INSTRUCTION: Write a continuation of the passage below on franchise renewal and unconscionability, beginning after its final sentence.

SELECTED EXCERPT:
--- begin ---

Consider the dilemma faced by a franchisee whose initial agreement provides for renewal only as long as certain conditions are met, and only upon execution of the franchisor’s “then-current” form of agreement. If, upon renewal, the franchisee is presented with materially different terms than had been contained in the original franchise agreement, the element of “choice” in accepting the new terms is arguably illusory, as the renewing franchisee is hardly in position to walk away from its substantial equity investment. In this situation, the franchisor effectively has a captive market. In Martino v. McDonald’s, the district court specifically noted that “[o]bviously, there is almost invariably disparate economic power between a franchiser and an already existing single franchisee, . . . .”59 Similarly, the Bolter court’s unconscionability finding relied, at least in part, on the fact that the disputed arbitration provision was added during the renewal process after the franchisees were already “locked in” with a particular franchisor.60 The courts’ language in these cases certainly suggests that a renewing franchisee might potentially fare better than a new franchisee on the issue of procedural unconscionability. The renewal issue could very well serve as a potent weapon for franchisees seeking to challenge the new terms of their agreements as unconscionable, but only, it would seem, where the terms challenged had not been part of the original franchise agreement.

--- end ---

RAW DATA:
--- begin ---

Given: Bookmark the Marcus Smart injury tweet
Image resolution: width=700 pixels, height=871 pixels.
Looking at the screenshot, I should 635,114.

--- end ---

EXERCISE OUTPUT:
G. The Effect of Franchisee Associations

As a corollary to the question whether franchisors are sufficiently strong to “force” harsh terms upon franchisees, will courts take notice of increasing franchisee efforts to engage in “collective bargaining” through independent franchisee associations, or umbrella associations such as the American Association of Franchisees & Dealers? Indeed, almost as though it was anticipating this very question in 1985, the district court in Martino v. McDonald’s continued after observing that a franchisor’s economic power over its franchisees is increased after the agreement is signed and the franchisee is invested, also noted that:

the cooperative efforts of franchisees may more evenly balance that economic power; and the self interest of the franchiser which, after all, must seek more franchises and keep existing franchisees relatively satisfied, may mute the exercise of power [by the franchisor].61

Franchisors that are reluctant to bargain with an independent association regarding the terms of their agreements with an independent association, or to even “recognize” the existence of the association, might wish to reconsider that position if the doctrine of unconscionability begins to flourish. What better defense could there ever be to the charge of unconscionability than to present evidence of good faith bargaining over terms with the association? But even where a franchisor refuses to negotiate with an association, the existence of an association and its role in educating its members, and prospective franchisees, could arguably become relevant in determining whether a franchisee can accurately be characterized as “weak.”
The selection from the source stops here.